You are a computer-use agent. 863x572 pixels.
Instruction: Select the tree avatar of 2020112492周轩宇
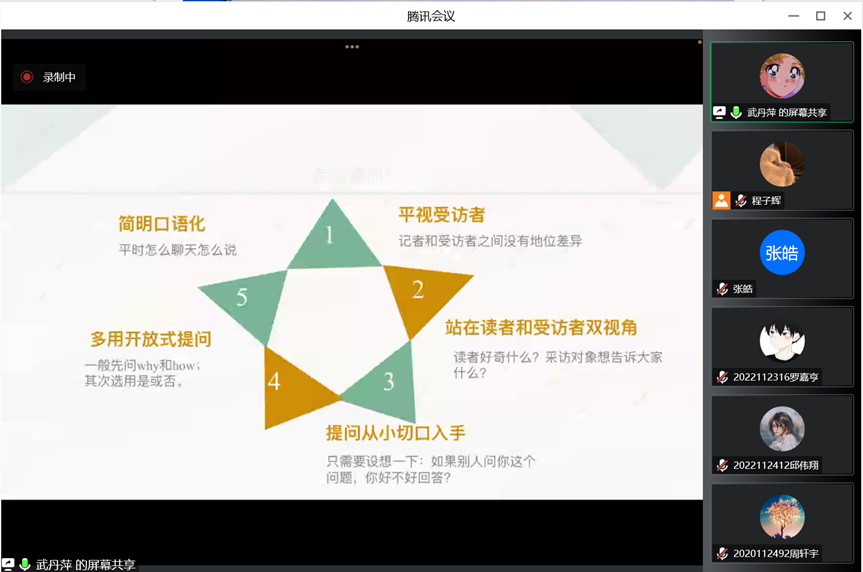(782, 517)
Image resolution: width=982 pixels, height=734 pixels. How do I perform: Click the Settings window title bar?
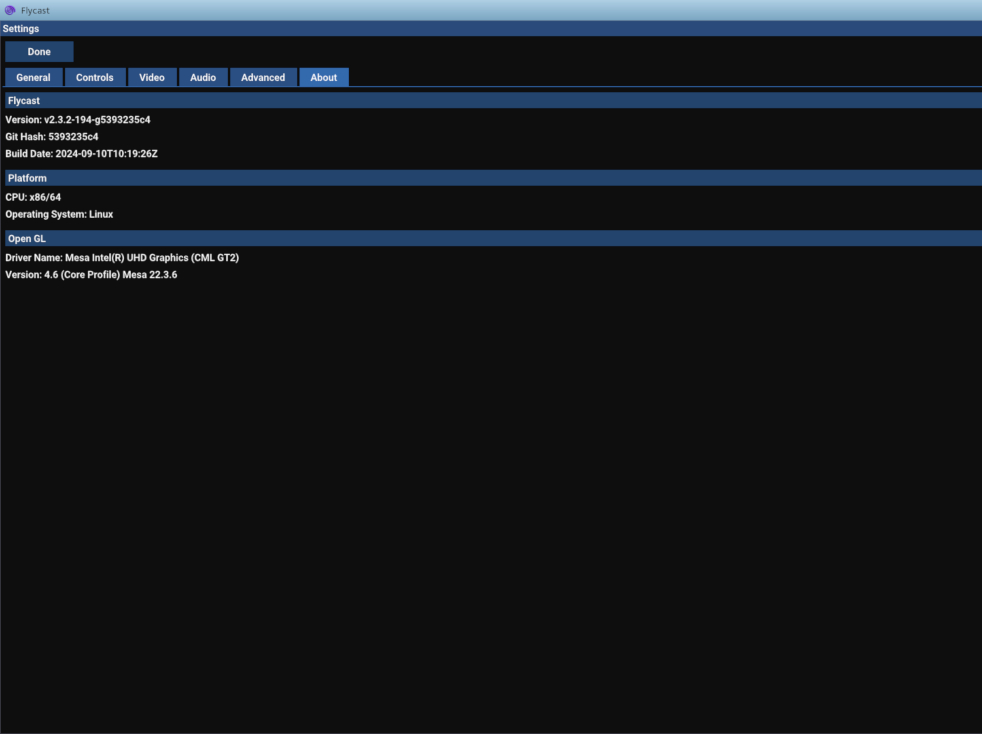(491, 29)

============================================================

▶ What to do
Down to the last line, set down the data above exactly, and omit all images.

▶ Answer below
You are a computer-use agent. 863x572 pixels.
Instruction: Select the tree avatar of 2020112492周轩宇
(782, 517)
Image resolution: width=982 pixels, height=734 pixels. How do I perform: Click the Settings window title bar?
(491, 29)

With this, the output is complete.